Im not sure that that is moraly right…

Anyway, try hacking the computers themself.

If your the server admin just go into the save folder for the server and there will be a folder called computer. Inside it will be a folder for each computer on the server. Open the code and find the passwords or where they are storing them.

The ability to do this does not make it an ethical thing to do. This is something that a bad admin would do.

Lyqyd, on 08 September 2012 - 05:05 AM said:

The ability to do this does not make it an ethical thing to do. This is something that a bad admin would do.

Why not? It's on their server.

I mean, my preference would be to just go through the door using //thru, but still. If anybody is using the same password on computercraft as they do for other stuff, they're foolish beyond measure.

Being the admin of a server certainly gives you the physical ability to do whatever you want to the server and the players playing on it, but this sort of thing is a significant breach of trust. It's not a nice thing to do to your players. If they're password protecting things, it should be fairly obvious that they don't want to be sharing that space. Just because being an admin gives you the ability to bypass those restrictions, doesn't make bypassing them the right thing to do.

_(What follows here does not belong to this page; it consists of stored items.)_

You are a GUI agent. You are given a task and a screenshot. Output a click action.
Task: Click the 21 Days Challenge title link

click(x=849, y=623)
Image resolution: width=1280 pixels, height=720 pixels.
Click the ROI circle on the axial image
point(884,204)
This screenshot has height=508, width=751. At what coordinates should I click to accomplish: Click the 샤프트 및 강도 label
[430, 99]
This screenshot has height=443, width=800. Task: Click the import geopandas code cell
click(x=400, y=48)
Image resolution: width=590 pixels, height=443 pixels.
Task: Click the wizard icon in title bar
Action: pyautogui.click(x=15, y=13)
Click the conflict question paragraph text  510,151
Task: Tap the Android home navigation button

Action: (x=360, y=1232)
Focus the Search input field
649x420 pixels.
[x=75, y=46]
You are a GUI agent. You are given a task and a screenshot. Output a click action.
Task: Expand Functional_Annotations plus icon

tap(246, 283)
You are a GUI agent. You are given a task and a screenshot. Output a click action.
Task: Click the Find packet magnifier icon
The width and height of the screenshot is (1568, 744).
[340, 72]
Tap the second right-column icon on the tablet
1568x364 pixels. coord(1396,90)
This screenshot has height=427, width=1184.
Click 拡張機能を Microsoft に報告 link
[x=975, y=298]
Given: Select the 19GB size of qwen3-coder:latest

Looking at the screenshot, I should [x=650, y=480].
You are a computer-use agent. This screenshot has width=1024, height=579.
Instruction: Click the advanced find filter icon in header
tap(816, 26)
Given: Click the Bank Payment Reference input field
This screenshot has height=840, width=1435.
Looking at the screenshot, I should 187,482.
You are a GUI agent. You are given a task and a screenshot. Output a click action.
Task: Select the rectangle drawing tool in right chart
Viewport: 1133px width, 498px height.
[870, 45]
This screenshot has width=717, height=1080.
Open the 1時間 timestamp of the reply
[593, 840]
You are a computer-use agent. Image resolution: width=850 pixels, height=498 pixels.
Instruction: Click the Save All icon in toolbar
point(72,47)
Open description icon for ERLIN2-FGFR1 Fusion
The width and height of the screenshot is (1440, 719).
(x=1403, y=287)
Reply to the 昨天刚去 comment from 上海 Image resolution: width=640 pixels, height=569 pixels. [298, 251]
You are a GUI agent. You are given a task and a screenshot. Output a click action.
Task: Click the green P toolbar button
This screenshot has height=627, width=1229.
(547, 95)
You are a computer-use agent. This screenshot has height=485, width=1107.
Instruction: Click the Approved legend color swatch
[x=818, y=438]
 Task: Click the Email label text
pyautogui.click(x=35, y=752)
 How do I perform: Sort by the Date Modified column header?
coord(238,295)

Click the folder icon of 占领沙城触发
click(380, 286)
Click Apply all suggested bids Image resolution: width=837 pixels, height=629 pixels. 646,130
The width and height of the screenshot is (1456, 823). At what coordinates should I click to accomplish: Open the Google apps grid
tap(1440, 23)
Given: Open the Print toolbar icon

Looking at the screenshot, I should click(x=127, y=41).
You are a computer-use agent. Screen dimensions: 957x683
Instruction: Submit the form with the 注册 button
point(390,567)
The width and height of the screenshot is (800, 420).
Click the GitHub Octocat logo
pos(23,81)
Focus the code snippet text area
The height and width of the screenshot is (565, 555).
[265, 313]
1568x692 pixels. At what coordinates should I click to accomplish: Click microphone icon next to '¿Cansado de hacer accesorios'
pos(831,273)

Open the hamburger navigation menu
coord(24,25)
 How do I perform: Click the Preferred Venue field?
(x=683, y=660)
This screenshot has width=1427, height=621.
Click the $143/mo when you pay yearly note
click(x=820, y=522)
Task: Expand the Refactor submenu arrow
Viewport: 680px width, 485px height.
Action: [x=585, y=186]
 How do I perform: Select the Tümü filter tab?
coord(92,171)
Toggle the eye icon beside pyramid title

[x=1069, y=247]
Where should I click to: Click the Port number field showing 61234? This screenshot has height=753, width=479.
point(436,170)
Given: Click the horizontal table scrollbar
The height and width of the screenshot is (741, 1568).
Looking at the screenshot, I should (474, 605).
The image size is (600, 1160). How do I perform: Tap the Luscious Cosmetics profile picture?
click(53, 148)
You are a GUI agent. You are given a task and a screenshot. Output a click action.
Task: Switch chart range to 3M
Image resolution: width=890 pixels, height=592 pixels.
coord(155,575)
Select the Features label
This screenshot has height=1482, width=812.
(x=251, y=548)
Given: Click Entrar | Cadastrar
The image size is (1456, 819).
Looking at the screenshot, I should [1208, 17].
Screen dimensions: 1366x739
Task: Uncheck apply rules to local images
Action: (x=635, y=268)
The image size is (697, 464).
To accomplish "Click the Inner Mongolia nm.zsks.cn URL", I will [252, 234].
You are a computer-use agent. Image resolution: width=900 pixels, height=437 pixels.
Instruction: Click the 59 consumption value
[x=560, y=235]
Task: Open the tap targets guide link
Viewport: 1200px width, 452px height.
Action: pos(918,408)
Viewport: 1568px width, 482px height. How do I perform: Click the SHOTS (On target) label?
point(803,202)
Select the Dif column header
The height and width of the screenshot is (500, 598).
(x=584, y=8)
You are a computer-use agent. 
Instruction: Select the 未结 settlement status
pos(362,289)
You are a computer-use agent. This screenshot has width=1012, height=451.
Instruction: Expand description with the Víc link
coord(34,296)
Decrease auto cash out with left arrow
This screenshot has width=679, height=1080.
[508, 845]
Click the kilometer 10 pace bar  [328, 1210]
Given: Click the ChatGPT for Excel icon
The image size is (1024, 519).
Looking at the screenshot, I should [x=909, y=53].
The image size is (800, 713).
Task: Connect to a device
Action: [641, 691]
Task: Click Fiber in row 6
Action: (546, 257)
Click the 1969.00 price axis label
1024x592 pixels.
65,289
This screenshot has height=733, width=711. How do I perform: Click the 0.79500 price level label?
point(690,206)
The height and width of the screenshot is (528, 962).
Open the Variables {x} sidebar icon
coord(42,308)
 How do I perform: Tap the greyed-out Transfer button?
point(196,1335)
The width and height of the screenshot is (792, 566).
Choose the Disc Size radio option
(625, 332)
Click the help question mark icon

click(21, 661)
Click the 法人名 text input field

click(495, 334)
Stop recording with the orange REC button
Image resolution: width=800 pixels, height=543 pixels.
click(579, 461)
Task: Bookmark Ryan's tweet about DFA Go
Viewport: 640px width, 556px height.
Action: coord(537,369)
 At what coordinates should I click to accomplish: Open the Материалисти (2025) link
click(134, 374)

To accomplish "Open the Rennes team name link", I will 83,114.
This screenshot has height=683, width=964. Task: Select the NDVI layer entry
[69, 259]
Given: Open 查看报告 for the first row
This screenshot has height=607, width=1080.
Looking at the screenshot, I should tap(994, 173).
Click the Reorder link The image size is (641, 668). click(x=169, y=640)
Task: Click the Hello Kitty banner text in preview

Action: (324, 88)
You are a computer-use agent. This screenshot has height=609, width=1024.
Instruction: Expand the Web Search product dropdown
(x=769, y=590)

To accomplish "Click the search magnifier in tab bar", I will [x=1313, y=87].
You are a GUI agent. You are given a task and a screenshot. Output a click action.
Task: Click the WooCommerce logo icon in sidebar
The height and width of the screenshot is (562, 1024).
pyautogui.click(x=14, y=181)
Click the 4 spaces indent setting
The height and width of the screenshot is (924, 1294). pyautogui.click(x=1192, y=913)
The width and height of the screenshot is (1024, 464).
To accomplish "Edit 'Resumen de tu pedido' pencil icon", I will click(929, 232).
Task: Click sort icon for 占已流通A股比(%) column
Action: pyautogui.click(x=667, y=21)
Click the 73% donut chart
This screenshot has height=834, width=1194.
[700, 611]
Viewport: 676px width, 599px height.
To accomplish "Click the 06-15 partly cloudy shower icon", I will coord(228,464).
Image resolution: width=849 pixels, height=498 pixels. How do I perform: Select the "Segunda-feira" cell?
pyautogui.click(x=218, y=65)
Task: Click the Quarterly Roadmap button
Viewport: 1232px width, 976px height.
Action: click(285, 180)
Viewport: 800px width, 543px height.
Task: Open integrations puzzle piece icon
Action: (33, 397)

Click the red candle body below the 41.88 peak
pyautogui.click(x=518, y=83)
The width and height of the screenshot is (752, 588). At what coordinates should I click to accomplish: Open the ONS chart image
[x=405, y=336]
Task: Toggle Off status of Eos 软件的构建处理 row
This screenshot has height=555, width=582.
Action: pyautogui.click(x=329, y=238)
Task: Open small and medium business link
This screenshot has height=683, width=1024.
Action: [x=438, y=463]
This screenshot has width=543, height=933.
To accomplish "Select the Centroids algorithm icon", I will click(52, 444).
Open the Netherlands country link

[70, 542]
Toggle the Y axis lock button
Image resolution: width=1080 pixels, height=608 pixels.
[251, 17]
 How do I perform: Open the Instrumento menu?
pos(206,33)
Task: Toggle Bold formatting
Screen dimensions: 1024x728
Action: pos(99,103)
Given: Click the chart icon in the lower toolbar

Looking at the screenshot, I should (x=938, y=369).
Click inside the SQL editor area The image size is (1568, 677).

Depends on the reason why the admin wants the access. I'm sure there are totaly valid reasons why an admin would want/need this information/access.

luanub, on 08 September 2012 - 06:30 AM said:

Depends on the reason why the admin wants the access. I'm sure there are totaly valid reasons why an admin would want/need this information/access.

Like… er… Well, there's the… that thing… no? I really don't see any reason why an admin would abuse his position to take his users' passwords besides douchebaggery.

luanub, on 08 September 2012 - 03:58 AM said:

If your the server admin just go into the save folder for the server and there will be a folder called computer. Inside it will be a folder for each computer on the server. Open the code and find the passwords or where they are storing them.

Thanks.

luanub, on 08 September 2012 - 06:30 AM said:

Depends on the reason why the admin wants the access. I'm sure there are totaly valid reasons why an admin would want/need this information/access.

EternalFacepalm, on 08 September 2012 - 10:37 AM said:

luanub, on 08 September 2012 - 06:30 AM said:

Depends on the reason why the admin wants the access. I'm sure there are totaly valid reasons why an admin would want/need this information/access.

Like… er… Well, there's the… that thing… no? I really don't see any reason why an admin would abuse his position to take his users' passwords besides douchebaggery.

Say someones puts griefing info on there computer and Password Protects it?

Lyqyd, on 08 September 2012 - 06:13 AM said:

Being the admin of a server certainly gives you the physical ability to do whatever you want to the server and the players playing on it, but this sort of thing is a significant breach of trust. It's not a nice thing to do to your players. If they're password protecting things, it should be fairly obvious that they don't want to be sharing that space. Just because being an admin gives you the ability to bypass those restrictions, doesn't make bypassing them the right thing to do.

As an Admin, I have the ability and the right to check on anything on the server. If that requires bypassing a password, so be it. I've never had to do it, but I would if I felt a need. And I'd feel totally fine with an admin on a server I play doing it. Like I said before, using a password in CC that you actually care about is just plain foolish, and if you do, the admin getting it is the least of your worries.

I can bypass their chest protections, their area protections, hell even their inventory. Why not their computers?

Mrawesomecookie, on 08 September 2012 - 04:00 PM said:

Say someones puts griefing info on there computer and Password Protects it?

What the hell is "griefing info"? A log of what they've griefed? … really?

EternalFacepalm, on 08 September 2012 - 11:14 PM said:

Mrawesomecookie, on 08 September 2012 - 04:00 PM said:

Say someones puts griefing info on there computer and Password Protects it?

What the hell is "griefing info"? A log of what they've griefed? … really?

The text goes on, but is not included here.